THIBODAUX, La. (LOCAL 33) (FOX 44) - Although stroke is often viewed as occurring primarily in the elderly, it also strikes children and infants. After their daughter, Mya, suffered a perinatal stroke three years ago, the McCann family shared their story this Stroke Awareness Month.
Right now, Mya is three-years-old and full of energy.
"She runs around like crazy. She dances in class with all her schoolmates," her father Ryan McCann said.
While she seems like your typical toddler now, her life didn't start like most other kids.
"After she was born, we were getting everything ready to take her back to the house. I noticed her left arm just kind of doing a little shake," McCann said.
Doctors quickly flew Mya out to another hospital for further examination.
"Through plenty of tests, we found out it was a stroke. It was a blood clot that went to hear brain and killed a section of it," her mother Sara McCann said.
According to the American Heart Association, stroke occurs in about one of every 3,500 births. In fact, stroke is one of the top 10 causes of death for children between the ages of one and 19. Of the children surviving stroke, about 60 percent will have permanent neurological deficits including total or partial paralysis on one side of the bod. According to the American Heart Association, other long-term disabilities caused by a stroke occurring around the time of birth include cognitive and sensory impairments, epilepsy, speech or communication disorders, visual disturbances, poor attention and behavioral problems. For more on stroke in infants, children and youth, visit the American Heart Association's website.
Although Mya is a healthy, three-year-old, her parents can still remember the fear they had when doctors told them she may never be able to use the left side of her body.
"It's hard to describe how you feel. You have your first kid and you're excited about bringing her back and you're not sure if you're going to be able to or not," Ryan McCann said.
Since she was young, they were able to start her in physical therapy, but it took them a while to learn how the stroke would impact Mya long-term.
"You want everything for your kid and you want them to do anything they want to do.
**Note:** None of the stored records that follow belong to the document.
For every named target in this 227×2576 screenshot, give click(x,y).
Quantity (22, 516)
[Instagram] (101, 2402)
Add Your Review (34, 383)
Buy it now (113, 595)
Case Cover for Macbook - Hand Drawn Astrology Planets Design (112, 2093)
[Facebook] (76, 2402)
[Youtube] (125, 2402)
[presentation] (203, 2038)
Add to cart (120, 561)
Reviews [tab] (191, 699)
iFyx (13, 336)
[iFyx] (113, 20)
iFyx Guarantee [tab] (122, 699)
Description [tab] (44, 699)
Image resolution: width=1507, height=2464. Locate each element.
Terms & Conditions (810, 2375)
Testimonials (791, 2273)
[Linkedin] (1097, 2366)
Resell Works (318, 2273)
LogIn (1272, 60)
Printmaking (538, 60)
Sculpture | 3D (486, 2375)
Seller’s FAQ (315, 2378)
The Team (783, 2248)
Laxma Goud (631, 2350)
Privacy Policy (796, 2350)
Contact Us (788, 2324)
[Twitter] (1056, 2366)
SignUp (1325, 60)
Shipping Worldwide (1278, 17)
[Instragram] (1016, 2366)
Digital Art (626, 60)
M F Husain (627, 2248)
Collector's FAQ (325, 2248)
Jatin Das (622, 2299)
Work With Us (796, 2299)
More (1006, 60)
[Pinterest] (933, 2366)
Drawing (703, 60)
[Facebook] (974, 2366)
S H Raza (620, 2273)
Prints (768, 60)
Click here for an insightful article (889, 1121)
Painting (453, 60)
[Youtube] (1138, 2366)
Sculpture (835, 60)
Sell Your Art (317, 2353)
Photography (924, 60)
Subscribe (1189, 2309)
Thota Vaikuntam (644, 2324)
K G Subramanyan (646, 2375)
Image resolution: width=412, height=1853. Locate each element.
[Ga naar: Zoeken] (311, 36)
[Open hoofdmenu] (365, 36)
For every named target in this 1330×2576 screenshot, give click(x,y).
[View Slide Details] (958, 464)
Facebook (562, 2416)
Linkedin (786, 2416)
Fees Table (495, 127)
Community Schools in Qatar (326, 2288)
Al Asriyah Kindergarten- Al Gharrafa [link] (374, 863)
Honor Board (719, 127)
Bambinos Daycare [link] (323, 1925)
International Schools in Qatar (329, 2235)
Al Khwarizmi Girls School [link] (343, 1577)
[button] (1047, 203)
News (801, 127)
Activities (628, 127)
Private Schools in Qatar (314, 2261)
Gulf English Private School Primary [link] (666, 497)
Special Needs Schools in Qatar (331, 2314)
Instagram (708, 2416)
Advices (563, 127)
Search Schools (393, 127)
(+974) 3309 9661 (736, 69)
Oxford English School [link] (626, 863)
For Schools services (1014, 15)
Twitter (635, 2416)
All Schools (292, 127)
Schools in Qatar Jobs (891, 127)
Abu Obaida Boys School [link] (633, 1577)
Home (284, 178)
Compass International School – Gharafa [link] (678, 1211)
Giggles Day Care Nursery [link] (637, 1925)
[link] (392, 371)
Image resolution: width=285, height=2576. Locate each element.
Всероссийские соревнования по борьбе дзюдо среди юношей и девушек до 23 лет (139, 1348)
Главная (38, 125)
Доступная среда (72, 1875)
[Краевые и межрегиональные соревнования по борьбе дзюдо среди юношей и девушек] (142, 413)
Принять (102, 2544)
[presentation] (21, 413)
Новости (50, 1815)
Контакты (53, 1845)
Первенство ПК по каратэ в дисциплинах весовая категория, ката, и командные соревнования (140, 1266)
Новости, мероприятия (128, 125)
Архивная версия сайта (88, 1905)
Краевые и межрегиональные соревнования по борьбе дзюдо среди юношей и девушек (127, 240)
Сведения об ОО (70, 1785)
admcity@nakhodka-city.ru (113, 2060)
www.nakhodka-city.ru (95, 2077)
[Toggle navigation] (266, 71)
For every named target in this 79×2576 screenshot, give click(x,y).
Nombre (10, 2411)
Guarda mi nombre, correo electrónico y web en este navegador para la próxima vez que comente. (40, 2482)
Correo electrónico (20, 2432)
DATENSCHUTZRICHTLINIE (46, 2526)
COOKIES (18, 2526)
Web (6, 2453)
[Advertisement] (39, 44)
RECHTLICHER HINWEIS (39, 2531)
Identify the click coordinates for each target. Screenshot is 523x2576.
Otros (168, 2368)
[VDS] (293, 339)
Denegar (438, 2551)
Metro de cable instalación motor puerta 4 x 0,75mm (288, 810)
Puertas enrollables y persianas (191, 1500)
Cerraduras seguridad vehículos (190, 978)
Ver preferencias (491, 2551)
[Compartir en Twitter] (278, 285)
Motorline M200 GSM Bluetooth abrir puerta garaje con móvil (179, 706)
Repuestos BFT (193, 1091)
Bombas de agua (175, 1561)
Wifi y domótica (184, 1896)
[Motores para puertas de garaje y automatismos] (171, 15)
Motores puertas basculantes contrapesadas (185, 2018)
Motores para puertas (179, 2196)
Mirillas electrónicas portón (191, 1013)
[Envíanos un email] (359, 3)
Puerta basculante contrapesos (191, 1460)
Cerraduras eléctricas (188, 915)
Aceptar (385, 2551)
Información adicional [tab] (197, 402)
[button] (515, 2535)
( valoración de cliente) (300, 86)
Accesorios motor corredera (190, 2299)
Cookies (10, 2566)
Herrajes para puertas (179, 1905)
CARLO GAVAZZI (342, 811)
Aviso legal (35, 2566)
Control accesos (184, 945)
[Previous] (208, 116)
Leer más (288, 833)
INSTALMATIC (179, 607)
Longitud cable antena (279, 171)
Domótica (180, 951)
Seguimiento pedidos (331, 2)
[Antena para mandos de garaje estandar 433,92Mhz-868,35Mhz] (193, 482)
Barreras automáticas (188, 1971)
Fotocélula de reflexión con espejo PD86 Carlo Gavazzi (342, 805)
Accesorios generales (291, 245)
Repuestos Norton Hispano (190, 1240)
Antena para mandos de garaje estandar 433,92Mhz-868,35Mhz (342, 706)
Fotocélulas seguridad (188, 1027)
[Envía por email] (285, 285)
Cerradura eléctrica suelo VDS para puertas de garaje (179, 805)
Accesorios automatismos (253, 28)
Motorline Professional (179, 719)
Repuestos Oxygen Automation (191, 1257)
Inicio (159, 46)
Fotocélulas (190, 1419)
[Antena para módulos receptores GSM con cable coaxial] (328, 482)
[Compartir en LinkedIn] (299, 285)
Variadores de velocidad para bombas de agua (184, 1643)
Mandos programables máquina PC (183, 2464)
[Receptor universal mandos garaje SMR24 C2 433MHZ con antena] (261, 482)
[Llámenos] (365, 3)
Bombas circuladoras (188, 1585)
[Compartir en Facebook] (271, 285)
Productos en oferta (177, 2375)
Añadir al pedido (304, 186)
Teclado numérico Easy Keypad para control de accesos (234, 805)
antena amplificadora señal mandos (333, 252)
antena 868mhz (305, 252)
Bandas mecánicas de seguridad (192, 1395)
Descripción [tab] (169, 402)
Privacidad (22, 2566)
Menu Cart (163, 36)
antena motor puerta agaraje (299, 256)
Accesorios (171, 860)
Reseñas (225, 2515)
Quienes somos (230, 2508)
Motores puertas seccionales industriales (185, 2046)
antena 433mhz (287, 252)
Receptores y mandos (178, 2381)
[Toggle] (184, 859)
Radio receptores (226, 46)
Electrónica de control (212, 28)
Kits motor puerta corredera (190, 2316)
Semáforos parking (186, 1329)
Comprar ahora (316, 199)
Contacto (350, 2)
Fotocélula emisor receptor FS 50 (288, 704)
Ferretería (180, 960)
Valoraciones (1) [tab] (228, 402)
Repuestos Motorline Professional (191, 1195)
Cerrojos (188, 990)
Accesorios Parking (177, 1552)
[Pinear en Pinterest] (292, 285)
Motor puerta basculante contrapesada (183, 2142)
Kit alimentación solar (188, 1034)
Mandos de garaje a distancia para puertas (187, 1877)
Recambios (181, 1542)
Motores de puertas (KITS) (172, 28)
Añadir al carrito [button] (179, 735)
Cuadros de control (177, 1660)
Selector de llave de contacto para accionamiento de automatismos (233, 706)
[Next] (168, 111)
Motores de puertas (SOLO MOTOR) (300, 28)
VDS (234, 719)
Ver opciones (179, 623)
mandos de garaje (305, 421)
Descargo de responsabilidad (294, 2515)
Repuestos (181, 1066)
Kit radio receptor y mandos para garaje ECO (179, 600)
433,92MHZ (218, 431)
Fortunately for us, she is great now, but in the beginning I was terrified," Sara McCann said.
Mya only has a few set-backs from her stroke. For example, she wears a brace on her left calf because her calf is tight. She also doesn't use her left hand quite as much as her right for fine motor skills. Those few things don't slow her down, though.
Mya runs, plays, dances and throws just like others her age.
"There's not one thing shes can't do that other kids can do. We are very fortunate things worked out the way they did for us," Ryan McCann said.
They said there were a lot of support systems that helped them through this journey. They got into the Early Steps program through the Louisiana Department of Children and Family Services.
"They were really good about keeping her physical therapy together and everything she was doing to keep her milestones going," Ryan McCann said.
They also said they've recently discovered The Children's Hemiplegia and Stroke Association (CHASA). The organization provides medical information, a support community and more. Sara McCann said it is a great resource and she wished she knew about it earlier in their journey.
The McCann family said they wanted to share their story this Stroke Awareness Month, in hopes of helping others.